Si un seul écrit devait attester de l'injustice faite à la ville de Milan - à laquelle sont toujours préférées Rome, Florence, Venise ou Naples - c'est bien celui-ci, même si à certains égards, ce tableau s'achève en 1943 et témoigne d'un passé révolu. Voyager avec Alberto Savinio s'avère aussi passionnant et instructif qu'en compagnie de Guido Ceronetti - en un autre temps - tout aussi méconnu que lui. Du Museo Poldi Pezzoli à la Pinacoteca di Brera, de la Scala de Milan à la maison rouge où vécut pendant une soixantaine d'années Alessandro Manzoni, c'est en quelque sorte une part infinie de tout le patrimoine et de l'âme italienne qui défile sous nos yeux: Giotto, Piero della Francesca, Gabriele D'Annunzio, Ambroise de Milan, Dante, Pétrarque ou Giuseppe Ungaretti parmi tant d'autres. Mais la qualité de son regard ne se borne pas qu'aux considérations artistiques ou historiques. C'est aussi la poésie et l'atmosphère de la ville qu'il nous restitue, par exemple devant le Dôme: Les mouvements de la foule sur cette place nette obéissaient à un ordre mystérieux, comme ces circuits qui font et défont les cristaux versicolores dans le rond mystérieux du kaléidoscope. Un noyau noir se formait au centre de la place, s'élargissait comme une rose qui s'ouvre à vue d'oeil, elle éclaboussait en étoile comme une tache d'encre mobile, puis se recomposait pour recommencer de nouveau à se décomposer; et ainsi jusqu'au soir, qui parfois tombait tout noir et sans lumière pour en contrecarrer l'obscurité.

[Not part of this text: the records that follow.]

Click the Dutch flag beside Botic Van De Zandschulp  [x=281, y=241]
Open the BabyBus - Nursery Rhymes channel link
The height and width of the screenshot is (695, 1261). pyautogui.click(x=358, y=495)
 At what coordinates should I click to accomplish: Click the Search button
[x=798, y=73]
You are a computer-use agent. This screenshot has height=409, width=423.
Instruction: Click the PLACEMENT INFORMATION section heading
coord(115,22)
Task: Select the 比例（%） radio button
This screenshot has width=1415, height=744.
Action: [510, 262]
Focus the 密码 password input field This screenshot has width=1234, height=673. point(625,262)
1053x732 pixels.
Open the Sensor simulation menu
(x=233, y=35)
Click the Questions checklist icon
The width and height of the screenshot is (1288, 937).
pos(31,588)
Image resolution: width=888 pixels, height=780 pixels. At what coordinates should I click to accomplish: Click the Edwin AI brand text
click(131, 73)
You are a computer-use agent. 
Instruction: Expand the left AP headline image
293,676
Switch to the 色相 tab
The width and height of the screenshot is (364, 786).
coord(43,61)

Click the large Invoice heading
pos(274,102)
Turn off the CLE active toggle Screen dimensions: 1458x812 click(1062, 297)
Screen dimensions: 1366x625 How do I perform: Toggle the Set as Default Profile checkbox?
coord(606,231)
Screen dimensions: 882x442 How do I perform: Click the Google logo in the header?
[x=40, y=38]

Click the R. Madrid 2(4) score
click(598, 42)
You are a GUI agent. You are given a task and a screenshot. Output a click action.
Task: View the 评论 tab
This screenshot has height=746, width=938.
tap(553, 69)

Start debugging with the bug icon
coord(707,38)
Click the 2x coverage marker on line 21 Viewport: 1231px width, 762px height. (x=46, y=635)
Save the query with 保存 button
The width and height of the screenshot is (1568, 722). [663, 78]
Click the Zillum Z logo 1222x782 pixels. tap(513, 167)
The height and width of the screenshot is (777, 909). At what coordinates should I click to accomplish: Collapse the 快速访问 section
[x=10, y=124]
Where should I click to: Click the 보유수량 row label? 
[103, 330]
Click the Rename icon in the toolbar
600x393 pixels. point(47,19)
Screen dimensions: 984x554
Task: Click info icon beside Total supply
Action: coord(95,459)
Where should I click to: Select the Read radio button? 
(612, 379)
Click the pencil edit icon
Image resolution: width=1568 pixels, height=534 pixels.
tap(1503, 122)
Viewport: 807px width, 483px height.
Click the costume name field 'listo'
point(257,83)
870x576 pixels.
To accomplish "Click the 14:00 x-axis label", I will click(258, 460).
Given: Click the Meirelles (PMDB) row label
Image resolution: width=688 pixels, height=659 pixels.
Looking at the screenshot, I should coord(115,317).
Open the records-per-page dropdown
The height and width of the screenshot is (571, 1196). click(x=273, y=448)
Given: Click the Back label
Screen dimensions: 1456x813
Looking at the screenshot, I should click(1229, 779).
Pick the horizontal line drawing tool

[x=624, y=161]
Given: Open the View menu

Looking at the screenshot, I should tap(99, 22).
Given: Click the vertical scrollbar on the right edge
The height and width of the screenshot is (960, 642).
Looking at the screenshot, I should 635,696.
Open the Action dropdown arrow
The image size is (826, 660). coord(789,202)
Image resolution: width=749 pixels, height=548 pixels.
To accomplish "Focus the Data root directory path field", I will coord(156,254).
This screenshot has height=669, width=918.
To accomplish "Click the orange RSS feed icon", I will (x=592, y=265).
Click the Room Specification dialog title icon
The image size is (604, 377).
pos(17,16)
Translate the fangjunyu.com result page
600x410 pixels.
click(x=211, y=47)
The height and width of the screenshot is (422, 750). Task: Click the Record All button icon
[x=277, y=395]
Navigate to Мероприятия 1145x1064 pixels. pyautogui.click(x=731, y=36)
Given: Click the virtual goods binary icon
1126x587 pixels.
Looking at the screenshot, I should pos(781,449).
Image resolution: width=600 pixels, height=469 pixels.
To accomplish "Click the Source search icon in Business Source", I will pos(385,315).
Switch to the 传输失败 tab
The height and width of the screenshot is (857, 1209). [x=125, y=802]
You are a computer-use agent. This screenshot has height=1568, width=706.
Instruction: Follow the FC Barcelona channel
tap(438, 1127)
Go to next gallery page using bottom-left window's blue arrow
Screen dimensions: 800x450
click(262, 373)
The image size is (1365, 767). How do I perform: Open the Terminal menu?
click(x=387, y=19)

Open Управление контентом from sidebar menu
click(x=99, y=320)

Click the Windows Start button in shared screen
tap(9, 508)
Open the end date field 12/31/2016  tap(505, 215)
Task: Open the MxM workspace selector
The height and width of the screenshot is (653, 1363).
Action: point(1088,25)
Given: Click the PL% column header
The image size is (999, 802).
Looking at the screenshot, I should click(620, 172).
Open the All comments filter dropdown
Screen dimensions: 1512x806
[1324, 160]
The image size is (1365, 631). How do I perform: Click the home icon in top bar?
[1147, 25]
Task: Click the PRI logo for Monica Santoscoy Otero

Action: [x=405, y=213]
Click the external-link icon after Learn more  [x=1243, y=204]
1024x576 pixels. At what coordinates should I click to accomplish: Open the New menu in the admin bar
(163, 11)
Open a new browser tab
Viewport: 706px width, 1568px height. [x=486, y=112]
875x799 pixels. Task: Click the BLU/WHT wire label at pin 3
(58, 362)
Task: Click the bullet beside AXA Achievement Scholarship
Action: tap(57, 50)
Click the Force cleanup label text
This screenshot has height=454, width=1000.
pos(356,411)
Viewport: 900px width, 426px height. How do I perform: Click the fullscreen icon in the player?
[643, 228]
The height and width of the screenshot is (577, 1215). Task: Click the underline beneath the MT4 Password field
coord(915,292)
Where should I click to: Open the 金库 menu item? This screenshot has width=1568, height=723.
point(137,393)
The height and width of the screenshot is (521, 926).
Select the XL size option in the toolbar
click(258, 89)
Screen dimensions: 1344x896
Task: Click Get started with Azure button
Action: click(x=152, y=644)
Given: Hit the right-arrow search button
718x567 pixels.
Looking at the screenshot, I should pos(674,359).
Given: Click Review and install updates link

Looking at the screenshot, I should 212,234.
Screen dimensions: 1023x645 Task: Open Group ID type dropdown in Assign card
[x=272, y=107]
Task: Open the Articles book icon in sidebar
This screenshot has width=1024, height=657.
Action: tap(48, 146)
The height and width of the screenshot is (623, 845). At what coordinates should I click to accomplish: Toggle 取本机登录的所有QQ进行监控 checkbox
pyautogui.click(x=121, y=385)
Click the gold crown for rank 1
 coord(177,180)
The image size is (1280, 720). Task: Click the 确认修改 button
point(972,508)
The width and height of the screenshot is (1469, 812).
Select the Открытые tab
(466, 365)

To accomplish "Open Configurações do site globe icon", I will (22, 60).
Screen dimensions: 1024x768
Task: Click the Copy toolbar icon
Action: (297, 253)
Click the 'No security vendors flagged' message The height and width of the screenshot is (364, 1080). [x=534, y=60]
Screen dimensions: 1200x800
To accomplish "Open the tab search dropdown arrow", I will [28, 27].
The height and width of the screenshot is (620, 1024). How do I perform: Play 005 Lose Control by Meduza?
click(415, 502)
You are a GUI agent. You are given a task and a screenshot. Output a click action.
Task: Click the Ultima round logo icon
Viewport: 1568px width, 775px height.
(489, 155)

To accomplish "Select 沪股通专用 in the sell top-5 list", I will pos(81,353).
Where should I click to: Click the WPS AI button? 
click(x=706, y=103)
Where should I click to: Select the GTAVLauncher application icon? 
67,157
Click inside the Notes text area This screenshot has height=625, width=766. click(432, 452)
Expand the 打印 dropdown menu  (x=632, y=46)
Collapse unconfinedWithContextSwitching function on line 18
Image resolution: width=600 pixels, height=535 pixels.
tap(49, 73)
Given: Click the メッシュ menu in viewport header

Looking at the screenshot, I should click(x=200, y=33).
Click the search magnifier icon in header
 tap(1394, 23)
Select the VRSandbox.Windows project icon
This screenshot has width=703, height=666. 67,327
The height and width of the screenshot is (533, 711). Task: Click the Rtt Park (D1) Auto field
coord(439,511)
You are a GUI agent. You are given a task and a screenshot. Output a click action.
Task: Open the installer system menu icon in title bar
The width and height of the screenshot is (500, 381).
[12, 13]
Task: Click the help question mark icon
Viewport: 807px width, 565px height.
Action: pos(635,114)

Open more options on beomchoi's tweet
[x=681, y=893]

Ailleurs, il consacre de superbes pages aux spécialités culinaires, à l'arbre des connaissances, aux poètes, à la pluie et au brouillard de Milan, ainsi qu'à la musique - voir les extraits déjà présentés dans Morceaux choisis, sur La scie rêveuse - dont Giuseppe Verdi - le Garibaldi de la musique - est la figure emblématique, évoquée surtout à travers Falstaff: Tandis que "Parsifal" est encore une peinture à l'huile, souvent de pâte opaque et étendue sur un gras enduit de craie et de colle, "Falstaff" est une détrempe au miel étendue en glacis sur un endroit compact et parfaitement lisse, une peinture sur marbre. A propos de la Traviata, il ose une approche insolite et pourtant fort pertinente: Pour mieux goûter, pour mieux comprendre les airs de "La Traviata", ces maigres papillons d'une soirée sans lendemain, il ne faut pas entendre "La Traviata" au théâtre, mais jouée par les orgues de Barbarie. Parce que "La Traviata" opère avec plus d'émotion dans le souvenir que dans le présent, et que l'orgue de Barbarie est le moulin des souvenirs; parce que l'orgue de Barbarie restitue cette musique de la tristesse citadine à son milieu naturel.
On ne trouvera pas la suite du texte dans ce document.